Molecular Toxicology at your Fingertip: towards Dried Blood Spotbased analysis of the Adductome 

01 January 2016 → 31 December 2019
Research Foundation - Flanders (FWO)
Research disciplines
  • Medical and health sciences
    • Biomarker discovery and evaluation
    • Drug discovery and development
    • Medicinal products
    • Pharmaceutics
    • Pharmacognosy and phytochemistry
    • Pharmacology
    • Pharmacotherapy
    • Toxicology and toxinology
    • Other pharmaceutical sciences
adductome dried blood spot toxicology
Project description

Microsampling -the acquisition of minute amounts of biological material- via dried blood spots (DBS) is increasingly receiving attention because of the many associated advantages. Applications include e.g. newborn screening, therapeutic drug monitoring and toxicology. Another booming research area is the study of the exposome - the overall result of someone's day-to-day exposure. One of the means to investigate this is via studying the adductome. More specifically, this study aims at studying protein adducts. It wishes to provide the fundaments for the intersection between the rapidly growing fields of microsampling and adductomics and, by doing so, wants to establish DBSbased adductomics as a new research area.

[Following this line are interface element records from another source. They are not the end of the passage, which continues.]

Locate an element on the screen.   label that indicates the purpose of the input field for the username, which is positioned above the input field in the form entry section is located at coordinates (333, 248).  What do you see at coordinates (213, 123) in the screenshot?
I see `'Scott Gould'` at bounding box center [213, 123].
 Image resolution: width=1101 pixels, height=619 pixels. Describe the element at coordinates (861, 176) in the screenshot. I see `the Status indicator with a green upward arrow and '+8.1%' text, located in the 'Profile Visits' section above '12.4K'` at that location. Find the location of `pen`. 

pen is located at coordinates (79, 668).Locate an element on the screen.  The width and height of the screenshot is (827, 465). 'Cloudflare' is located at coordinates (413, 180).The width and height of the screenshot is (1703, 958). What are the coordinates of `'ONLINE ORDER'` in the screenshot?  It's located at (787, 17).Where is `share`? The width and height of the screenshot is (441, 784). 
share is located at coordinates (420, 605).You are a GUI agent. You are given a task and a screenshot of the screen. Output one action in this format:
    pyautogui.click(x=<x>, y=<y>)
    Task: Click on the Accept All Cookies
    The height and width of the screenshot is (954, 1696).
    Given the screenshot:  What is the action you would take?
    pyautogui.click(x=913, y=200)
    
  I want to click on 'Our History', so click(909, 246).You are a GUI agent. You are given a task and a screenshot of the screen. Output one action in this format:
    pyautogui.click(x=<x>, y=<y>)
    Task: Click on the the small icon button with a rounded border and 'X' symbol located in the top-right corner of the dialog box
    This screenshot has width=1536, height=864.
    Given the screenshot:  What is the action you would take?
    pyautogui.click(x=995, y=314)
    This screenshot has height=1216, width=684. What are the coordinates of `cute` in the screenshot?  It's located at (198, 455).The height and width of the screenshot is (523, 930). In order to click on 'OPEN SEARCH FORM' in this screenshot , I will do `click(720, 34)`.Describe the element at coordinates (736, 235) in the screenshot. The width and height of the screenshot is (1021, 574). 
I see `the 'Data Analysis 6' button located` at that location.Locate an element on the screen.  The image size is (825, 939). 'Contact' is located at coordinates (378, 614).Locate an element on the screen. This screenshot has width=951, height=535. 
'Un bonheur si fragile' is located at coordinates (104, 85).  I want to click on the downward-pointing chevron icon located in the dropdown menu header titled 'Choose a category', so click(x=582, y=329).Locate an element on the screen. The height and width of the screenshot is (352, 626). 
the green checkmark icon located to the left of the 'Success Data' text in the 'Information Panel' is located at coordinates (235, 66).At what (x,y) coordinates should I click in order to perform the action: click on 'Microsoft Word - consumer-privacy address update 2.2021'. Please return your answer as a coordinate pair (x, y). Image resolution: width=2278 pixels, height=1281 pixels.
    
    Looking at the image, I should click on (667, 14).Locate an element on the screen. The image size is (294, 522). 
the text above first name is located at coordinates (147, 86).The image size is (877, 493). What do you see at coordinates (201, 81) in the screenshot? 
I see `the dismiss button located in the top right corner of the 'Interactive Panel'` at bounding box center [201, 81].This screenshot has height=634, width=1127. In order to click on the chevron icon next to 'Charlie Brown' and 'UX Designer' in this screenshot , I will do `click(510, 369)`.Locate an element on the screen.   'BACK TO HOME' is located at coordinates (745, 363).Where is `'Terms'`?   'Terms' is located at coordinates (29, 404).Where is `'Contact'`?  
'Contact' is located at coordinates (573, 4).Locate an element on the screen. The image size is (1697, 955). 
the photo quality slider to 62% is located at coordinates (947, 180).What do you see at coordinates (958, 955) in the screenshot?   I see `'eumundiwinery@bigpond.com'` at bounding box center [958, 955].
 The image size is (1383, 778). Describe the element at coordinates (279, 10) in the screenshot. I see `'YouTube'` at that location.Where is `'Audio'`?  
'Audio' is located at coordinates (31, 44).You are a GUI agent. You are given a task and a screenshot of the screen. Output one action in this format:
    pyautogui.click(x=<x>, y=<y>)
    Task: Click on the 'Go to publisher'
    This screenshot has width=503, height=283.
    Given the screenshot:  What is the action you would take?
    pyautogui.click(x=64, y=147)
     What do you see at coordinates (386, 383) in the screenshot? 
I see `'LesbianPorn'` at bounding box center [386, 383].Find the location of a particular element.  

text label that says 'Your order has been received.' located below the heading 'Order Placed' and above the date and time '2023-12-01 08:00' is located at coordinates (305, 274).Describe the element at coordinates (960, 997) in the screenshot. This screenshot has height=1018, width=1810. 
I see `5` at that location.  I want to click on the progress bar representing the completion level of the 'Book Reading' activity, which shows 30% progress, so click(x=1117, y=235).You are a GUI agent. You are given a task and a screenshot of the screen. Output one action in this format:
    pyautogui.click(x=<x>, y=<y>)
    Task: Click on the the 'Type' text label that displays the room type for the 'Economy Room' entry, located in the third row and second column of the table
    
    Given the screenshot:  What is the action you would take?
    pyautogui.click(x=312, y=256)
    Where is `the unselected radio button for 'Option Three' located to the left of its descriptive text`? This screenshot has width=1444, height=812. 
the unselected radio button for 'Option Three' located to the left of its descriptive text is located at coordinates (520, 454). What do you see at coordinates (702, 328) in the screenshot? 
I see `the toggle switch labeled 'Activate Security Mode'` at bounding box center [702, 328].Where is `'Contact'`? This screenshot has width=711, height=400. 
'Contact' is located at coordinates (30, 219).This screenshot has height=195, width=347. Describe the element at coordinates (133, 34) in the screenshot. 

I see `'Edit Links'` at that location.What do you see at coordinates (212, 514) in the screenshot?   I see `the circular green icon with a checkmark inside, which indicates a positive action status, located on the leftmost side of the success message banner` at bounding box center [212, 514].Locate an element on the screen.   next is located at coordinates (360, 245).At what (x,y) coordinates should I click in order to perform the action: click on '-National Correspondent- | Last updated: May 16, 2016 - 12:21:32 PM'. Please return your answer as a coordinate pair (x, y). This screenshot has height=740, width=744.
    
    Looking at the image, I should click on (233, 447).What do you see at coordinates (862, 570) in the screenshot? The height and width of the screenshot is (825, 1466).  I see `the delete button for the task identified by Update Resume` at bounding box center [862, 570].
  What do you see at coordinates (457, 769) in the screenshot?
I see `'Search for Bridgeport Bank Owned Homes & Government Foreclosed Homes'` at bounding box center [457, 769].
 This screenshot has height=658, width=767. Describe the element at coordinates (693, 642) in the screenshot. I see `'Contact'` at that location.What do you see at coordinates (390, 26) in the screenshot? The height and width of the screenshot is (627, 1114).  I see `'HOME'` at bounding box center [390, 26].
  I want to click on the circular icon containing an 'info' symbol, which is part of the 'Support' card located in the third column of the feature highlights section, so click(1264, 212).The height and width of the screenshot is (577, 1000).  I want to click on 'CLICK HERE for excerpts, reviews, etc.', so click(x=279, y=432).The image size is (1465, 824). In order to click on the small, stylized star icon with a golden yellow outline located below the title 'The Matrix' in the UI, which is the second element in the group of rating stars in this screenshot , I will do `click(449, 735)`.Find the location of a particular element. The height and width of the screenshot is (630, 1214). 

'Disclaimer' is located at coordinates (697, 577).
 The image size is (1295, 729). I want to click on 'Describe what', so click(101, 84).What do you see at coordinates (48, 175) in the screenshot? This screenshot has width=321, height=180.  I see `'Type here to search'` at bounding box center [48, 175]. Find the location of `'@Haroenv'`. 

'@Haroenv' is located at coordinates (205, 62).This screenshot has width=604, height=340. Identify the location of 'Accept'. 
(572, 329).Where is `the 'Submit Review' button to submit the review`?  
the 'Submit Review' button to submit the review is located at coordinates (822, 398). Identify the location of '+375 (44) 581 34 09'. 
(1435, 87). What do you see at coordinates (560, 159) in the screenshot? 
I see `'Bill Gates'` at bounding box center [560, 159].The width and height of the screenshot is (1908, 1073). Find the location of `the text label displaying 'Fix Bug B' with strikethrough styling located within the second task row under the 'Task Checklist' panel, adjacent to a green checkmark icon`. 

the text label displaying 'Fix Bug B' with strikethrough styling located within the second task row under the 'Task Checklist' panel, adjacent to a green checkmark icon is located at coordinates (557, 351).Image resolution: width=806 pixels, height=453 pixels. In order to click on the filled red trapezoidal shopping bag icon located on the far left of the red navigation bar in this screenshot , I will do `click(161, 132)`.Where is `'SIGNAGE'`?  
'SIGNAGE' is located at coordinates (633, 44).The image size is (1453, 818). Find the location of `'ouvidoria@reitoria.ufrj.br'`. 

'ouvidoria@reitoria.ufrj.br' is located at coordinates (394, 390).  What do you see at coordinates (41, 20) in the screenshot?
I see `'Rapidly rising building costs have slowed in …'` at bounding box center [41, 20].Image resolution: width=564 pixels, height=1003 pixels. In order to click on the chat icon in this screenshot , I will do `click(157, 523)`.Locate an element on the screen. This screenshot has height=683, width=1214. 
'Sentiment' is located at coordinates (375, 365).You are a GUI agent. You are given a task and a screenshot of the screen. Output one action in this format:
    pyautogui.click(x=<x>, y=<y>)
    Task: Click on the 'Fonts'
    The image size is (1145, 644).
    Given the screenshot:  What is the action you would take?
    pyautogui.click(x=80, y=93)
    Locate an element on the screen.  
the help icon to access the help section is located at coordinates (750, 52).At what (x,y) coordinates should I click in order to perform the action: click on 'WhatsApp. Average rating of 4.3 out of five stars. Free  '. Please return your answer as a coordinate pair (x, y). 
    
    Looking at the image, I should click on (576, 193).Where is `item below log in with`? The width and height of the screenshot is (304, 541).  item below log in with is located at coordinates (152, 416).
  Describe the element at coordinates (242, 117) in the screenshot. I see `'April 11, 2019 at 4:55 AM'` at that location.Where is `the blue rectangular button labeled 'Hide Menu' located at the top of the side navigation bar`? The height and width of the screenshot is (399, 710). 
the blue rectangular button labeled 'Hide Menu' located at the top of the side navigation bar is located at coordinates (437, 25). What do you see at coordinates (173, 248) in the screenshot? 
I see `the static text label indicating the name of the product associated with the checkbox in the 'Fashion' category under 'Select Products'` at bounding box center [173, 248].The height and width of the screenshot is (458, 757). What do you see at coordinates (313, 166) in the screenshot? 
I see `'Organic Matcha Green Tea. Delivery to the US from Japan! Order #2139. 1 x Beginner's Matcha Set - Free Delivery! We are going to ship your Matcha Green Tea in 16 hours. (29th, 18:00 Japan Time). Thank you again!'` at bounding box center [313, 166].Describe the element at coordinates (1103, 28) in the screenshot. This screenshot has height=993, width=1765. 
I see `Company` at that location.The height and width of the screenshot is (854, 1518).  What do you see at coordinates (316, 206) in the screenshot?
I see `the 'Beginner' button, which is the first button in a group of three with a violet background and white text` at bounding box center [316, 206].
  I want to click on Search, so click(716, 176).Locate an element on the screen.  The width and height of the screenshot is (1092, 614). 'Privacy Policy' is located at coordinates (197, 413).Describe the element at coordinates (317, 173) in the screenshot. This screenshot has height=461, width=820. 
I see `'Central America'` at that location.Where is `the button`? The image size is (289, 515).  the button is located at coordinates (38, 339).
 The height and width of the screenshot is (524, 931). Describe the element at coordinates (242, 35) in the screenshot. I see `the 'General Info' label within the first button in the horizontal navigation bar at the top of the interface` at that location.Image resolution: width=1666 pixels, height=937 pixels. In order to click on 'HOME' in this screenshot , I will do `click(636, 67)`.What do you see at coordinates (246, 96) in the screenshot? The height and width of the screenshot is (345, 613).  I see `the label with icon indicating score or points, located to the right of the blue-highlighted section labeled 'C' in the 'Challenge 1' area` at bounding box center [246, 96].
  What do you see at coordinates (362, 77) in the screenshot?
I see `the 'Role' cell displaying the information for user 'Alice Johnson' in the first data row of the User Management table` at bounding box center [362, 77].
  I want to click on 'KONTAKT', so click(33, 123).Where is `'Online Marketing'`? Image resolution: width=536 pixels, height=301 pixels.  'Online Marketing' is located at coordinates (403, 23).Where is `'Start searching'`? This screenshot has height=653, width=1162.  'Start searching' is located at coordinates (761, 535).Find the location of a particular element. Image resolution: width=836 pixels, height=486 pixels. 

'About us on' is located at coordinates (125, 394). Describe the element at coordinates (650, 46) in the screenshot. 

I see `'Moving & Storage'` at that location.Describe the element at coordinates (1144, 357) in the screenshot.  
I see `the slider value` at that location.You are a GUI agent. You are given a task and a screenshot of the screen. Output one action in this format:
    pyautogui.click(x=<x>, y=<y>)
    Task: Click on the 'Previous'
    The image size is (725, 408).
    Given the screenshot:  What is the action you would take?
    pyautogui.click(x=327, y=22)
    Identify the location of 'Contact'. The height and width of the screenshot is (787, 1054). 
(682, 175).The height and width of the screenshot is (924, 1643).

Hereto, novel, optimized and fully validated procedures will be set up that will allow to determine three different sets of model adducts. These include an albumin adduct formed with a reactive metabolite of the analgesic paracetamol and with a reactive metabolite of the mycotoxin aflatoxin B1, and a hemoglobin adduct that is formed following exposure to acrylonitrile. This diverse set of adducts, representing exposure to a pharmaceutical, a food toxin and a environmental/industrial chemical, will serve as a basis for the development of procedures that can be broadly applied to study the adductome (also other adducts) in epidemiological and other studies. The possibility to conduct such studies on a large scale may allow to gain new insights in molecular toxicology.